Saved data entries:
_ _ _ _ _

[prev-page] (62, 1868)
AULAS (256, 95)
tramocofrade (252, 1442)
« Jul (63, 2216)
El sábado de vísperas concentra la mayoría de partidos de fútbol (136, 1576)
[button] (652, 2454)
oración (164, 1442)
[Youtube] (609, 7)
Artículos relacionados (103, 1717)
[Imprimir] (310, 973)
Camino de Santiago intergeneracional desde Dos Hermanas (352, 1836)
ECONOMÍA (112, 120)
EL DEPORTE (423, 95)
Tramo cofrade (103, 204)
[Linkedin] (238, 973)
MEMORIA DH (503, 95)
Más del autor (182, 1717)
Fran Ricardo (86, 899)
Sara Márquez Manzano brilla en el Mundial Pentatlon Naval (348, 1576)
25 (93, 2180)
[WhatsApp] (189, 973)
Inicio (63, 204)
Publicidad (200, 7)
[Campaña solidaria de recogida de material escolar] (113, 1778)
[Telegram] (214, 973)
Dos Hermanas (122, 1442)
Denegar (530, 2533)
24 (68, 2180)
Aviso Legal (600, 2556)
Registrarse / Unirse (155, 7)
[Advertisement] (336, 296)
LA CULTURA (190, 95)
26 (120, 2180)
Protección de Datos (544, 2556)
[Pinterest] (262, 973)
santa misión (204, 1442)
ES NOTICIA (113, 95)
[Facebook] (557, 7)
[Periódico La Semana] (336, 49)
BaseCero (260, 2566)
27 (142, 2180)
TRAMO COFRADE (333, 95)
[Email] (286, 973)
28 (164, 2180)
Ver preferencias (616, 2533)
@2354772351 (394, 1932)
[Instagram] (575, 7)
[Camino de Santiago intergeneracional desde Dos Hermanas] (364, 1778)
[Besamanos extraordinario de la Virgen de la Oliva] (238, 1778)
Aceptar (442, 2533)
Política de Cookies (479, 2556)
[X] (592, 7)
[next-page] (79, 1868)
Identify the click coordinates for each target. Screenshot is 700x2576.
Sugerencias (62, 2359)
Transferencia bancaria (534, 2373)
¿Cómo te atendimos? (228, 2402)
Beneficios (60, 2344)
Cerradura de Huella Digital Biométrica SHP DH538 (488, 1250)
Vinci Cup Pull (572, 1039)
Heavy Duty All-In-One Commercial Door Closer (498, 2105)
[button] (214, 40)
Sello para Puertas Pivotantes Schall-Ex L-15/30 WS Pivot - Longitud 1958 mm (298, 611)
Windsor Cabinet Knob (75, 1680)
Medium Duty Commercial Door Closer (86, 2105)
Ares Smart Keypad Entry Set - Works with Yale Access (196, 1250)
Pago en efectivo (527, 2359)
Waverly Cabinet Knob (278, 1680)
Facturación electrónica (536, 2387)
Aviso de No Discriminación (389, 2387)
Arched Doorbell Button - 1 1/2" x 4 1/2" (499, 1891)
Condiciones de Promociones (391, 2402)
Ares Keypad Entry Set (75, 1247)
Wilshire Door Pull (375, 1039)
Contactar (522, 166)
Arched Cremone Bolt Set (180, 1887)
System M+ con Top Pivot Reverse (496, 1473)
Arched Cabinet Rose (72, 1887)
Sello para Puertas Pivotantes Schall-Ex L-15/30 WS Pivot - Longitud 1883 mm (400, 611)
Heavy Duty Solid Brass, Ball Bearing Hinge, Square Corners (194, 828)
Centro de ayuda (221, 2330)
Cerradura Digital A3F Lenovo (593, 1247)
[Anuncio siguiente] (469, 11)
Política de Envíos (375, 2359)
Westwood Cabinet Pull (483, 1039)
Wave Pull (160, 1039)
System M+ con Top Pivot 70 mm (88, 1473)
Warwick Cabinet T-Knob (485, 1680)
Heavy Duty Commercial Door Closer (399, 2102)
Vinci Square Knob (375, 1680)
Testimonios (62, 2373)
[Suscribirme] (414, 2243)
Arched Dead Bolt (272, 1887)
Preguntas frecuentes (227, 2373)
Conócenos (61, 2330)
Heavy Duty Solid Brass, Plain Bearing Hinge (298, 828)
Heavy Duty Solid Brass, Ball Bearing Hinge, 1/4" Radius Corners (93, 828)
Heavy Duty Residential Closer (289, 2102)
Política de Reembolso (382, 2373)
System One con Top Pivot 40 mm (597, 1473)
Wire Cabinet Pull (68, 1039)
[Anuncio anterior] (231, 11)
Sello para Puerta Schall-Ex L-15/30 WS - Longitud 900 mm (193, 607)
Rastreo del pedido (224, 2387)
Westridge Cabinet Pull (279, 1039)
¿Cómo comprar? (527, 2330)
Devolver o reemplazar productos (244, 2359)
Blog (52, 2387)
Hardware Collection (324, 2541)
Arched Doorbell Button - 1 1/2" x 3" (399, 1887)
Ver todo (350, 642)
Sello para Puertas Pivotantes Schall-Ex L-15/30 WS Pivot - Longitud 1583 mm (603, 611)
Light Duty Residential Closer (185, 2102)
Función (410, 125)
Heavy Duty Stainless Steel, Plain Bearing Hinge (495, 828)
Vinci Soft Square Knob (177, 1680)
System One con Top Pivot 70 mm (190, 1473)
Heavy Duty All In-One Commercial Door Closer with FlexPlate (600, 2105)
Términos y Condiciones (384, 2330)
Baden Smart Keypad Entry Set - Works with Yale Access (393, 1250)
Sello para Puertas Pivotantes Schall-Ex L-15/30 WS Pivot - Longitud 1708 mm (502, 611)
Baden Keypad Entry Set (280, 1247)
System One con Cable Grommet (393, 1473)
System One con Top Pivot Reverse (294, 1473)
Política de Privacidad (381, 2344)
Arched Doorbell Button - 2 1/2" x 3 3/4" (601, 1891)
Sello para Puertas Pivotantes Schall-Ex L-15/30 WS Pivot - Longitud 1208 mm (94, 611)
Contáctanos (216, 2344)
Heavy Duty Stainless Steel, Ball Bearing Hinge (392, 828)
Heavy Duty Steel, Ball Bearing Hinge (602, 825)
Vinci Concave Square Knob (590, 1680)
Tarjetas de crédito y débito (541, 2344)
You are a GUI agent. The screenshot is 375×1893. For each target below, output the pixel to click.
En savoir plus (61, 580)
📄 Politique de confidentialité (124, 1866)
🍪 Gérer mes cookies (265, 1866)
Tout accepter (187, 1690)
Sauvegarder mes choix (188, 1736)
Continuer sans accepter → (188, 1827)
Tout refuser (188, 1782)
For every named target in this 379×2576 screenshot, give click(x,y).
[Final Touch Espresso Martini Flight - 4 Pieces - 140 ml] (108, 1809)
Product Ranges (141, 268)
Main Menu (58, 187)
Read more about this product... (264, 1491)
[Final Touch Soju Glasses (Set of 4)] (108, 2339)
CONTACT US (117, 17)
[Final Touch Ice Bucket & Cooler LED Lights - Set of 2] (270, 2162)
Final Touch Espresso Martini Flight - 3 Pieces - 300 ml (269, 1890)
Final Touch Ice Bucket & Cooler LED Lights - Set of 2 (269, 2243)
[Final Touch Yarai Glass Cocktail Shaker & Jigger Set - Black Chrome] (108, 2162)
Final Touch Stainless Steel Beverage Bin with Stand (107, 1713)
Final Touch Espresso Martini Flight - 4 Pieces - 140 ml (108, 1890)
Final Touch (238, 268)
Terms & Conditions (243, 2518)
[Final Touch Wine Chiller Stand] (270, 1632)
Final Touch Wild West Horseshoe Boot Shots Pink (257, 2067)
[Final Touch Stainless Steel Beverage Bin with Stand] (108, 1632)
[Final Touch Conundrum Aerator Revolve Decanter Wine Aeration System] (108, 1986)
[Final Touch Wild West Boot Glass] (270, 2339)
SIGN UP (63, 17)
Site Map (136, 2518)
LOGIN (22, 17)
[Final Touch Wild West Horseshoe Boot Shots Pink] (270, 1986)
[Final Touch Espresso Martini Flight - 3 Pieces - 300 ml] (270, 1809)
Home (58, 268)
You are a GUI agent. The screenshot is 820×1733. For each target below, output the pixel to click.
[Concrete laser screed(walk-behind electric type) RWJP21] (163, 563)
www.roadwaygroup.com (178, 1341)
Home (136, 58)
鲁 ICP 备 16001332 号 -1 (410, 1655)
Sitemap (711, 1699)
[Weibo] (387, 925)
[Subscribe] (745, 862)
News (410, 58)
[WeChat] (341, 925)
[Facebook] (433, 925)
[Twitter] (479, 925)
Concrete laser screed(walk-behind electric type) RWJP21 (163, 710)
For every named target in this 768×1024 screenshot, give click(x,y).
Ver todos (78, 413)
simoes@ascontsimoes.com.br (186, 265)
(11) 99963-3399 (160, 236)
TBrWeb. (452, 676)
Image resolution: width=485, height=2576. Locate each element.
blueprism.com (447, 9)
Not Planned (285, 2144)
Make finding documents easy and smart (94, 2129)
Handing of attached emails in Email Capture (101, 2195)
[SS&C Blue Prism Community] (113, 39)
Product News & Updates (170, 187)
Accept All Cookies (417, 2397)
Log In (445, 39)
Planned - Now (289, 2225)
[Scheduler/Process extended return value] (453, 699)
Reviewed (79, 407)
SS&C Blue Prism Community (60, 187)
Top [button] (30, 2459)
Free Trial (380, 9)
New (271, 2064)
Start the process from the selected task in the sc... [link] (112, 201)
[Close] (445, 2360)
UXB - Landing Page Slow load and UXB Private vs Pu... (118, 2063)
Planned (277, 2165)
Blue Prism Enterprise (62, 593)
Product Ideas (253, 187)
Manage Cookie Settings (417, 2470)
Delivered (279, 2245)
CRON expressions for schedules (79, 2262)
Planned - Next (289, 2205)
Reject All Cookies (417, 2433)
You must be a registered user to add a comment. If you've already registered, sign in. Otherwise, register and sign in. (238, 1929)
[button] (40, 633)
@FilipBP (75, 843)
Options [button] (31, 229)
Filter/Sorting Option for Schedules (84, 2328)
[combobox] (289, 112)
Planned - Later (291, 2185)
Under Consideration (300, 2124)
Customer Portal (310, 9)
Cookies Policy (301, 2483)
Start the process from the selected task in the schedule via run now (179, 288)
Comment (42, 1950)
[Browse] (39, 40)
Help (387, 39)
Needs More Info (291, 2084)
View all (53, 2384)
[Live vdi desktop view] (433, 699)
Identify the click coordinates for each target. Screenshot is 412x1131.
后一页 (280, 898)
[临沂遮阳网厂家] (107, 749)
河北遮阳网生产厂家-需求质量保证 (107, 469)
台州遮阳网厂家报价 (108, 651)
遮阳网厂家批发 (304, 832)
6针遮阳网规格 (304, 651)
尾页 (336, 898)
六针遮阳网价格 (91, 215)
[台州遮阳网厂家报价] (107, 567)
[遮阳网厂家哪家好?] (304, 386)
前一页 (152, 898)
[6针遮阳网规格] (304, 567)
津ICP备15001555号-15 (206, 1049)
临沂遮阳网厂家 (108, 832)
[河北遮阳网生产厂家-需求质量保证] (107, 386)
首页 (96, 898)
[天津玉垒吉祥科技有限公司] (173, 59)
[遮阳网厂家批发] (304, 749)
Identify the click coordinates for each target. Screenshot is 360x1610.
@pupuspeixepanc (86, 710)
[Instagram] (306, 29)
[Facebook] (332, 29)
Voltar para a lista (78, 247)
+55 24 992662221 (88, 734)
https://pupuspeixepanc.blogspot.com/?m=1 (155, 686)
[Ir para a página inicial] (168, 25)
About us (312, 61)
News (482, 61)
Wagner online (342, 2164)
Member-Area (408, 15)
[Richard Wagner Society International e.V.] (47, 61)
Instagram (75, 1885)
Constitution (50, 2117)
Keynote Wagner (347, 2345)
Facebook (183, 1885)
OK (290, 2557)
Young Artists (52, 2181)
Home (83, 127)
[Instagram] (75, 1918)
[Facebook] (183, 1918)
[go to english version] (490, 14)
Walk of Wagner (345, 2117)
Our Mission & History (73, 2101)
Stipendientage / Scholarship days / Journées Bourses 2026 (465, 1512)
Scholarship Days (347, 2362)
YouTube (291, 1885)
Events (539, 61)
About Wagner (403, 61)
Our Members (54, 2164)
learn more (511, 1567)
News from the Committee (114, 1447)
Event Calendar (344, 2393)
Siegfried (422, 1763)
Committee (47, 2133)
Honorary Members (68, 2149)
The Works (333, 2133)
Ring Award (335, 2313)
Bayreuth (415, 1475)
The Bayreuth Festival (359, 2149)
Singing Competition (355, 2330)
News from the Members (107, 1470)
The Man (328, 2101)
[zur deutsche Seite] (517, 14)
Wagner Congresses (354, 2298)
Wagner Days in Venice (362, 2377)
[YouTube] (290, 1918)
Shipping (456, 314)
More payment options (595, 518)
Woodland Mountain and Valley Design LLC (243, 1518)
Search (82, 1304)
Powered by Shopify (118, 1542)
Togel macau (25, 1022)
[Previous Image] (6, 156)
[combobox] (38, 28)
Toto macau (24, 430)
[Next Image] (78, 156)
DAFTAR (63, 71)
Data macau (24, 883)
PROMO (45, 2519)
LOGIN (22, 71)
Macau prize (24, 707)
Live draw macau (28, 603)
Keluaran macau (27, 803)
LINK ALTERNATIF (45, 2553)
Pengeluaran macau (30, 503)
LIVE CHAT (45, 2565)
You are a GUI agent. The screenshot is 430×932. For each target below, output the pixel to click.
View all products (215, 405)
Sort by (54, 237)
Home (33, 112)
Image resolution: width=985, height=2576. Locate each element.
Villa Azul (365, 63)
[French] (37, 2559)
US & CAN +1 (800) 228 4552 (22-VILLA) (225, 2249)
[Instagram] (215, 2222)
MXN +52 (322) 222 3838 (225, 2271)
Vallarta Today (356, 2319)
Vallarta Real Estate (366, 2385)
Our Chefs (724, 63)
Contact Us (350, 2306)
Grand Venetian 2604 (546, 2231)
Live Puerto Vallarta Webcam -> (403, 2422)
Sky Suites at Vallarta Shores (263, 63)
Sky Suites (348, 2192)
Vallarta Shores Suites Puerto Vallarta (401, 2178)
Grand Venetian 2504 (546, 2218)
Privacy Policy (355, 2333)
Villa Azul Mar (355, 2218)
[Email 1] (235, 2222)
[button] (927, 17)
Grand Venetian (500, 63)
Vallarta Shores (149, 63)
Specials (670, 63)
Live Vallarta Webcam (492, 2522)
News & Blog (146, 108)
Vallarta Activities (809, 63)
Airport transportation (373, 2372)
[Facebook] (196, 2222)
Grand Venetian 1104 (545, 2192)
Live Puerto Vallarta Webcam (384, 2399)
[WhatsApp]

_ _ _ _ _

ACTIVITY: What are the lines above, starting at the one with "[Instagram] (75, 1918)" and ending at the one with "Airport transportation (373, 2372)"? Give them again exactly, and only them.

EXPECTED ANSWER:
[Instagram] (75, 1918)
[Facebook] (183, 1918)
[go to english version] (490, 14)
Walk of Wagner (345, 2117)
Our Mission & History (73, 2101)
Stipendientage / Scholarship days / Journées Bourses 2026 (465, 1512)
Scholarship Days (347, 2362)
YouTube (291, 1885)
Events (539, 61)
About Wagner (403, 61)
Our Members (54, 2164)
learn more (511, 1567)
News from the Committee (114, 1447)
Event Calendar (344, 2393)
Siegfried (422, 1763)
Committee (47, 2133)
Honorary Members (68, 2149)
The Works (333, 2133)
Ring Award (335, 2313)
Bayreuth (415, 1475)
The Bayreuth Festival (359, 2149)
Singing Competition (355, 2330)
News from the Members (107, 1470)
The Man (328, 2101)
[zur deutsche Seite] (517, 14)
Wagner Congresses (354, 2298)
Wagner Days in Venice (362, 2377)
[YouTube] (290, 1918)
Shipping (456, 314)
More payment options (595, 518)
Woodland Mountain and Valley Design LLC (243, 1518)
Search (82, 1304)
Powered by Shopify (118, 1542)
Togel macau (25, 1022)
[Previous Image] (6, 156)
[combobox] (38, 28)
Toto macau (24, 430)
[Next Image] (78, 156)
DAFTAR (63, 71)
Data macau (24, 883)
PROMO (45, 2519)
LOGIN (22, 71)
Macau prize (24, 707)
Live draw macau (28, 603)
Keluaran macau (27, 803)
LINK ALTERNATIF (45, 2553)
Pengeluaran macau (30, 503)
LIVE CHAT (45, 2565)
You are a GUI agent. The screenshot is 430×932. For each target below, output the pixel to click.
View all products (215, 405)
Sort by (54, 237)
Home (33, 112)
Image resolution: width=985, height=2576. Locate each element.
Villa Azul (365, 63)
[French] (37, 2559)
US & CAN +1 (800) 228 4552 (22-VILLA) (225, 2249)
[Instagram] (215, 2222)
MXN +52 (322) 222 3838 (225, 2271)
Vallarta Today (356, 2319)
Vallarta Real Estate (366, 2385)
Our Chefs (724, 63)
Contact Us (350, 2306)
Grand Venetian 2604 (546, 2231)
Live Puerto Vallarta Webcam -> (403, 2422)
Sky Suites at Vallarta Shores (263, 63)
Sky Suites (348, 2192)
Vallarta Shores Suites Puerto Vallarta (401, 2178)
Grand Venetian 2504 (546, 2218)
Privacy Policy (355, 2333)
Villa Azul Mar (355, 2218)
[Email 1] (235, 2222)
[button] (927, 17)
Grand Venetian (500, 63)
Vallarta Shores (149, 63)
Specials (670, 63)
Live Vallarta Webcam (492, 2522)
News & Blog (146, 108)
Vallarta Activities (809, 63)
Airport transportation (373, 2372)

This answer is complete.